Andy Crofts (born Andrew John Goncalves; 23 March 1977) is an English musician, singer-songwriter and photographer. He was the founding member of psychedelic indie rock band The Moons. Crofts is also a photographer and made a documentary film while touring called One and official music video These City Streets and She Moves With The Fayre for musician Paul Weller.

Crofts is a full-time musician for UK solo artist Paul Weller.

Early life
Crofts was an only child born in São Paulo, Brazil. His mother, Jeanne Crofts, was working as a dancer in São Paulo for a Circus known as Circo Tihany.

Around the age of 14 or 15, a friend of Andy's found an acoustic guitar in a skip, and they learned to play on it. This helped ignite Crofts' love for music and inspired him to start writing.

Career

The Moons 

As the group's main songwriter, Crofts is responsible for all of the songwriting and direction of The Moons studio albums: 2010's Life on Earth, 2012's Fables of History and 2014's Mindwaves'and 2020's critically acclaimed 'Pocket Melodies'.

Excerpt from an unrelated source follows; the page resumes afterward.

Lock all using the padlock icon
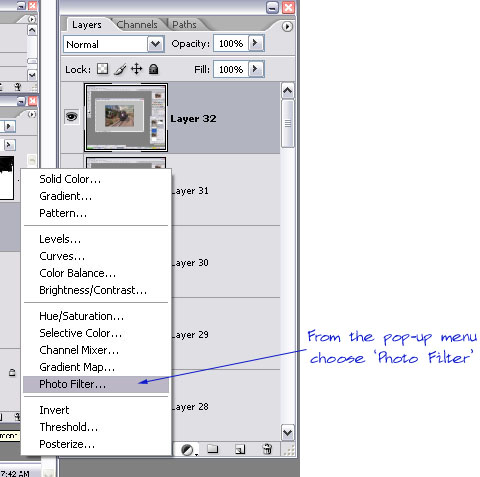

Crofts  founded The Moons in 2006 after splitting from  The On Offs. A collection of songs had gathered that would become Moons songs. In 2008, Crofts took songs to The Lodge Recording Studio in Northampton and arranged to use the studio and pay weekly, since he didn't have funds. Crofts recorded five songs on which he played all instruments except drums. He named his time in the studio the Lunar sessions. These songs caught the attention of Mojo magazine and promoters. His original home demos were initially sent to Paul Weller later earning him a place in the PW band.

In 2010, The Moons released their debut album Life on Earth on Acid Jazz Records, containing 12 Crofts originals including re-worked versions from the Lunar sessions.

In 2014 Crofts wrote an album called Mindwaves that he produced at Black Barn Studios in Woking with help from The Moons drummer Ben Gordelier. Soon after, The Moons recorded a live album from Bush Hall London. The album was limited to 500 copies on vinyl and contained a selection of songs from all 3 studio albums.

Paul Weller 
Crofts joined Paul Weller's band in March 2008 and began touring to promote the 22 Dreams album. Crofts had initially met Paul when supporting him in the former band The On Offs in 2006.

Crofts started as keyboard player for Weller before moving to bass guitar. He is a regular on Weller's studio albums since his 2010 album Wake Up the Nation.

Crofts' studio efforts contain many instruments such as bass guitar, guitar, keyboards, synths and vocals. Crofts even wrote string arrangements despite his lack of classical training.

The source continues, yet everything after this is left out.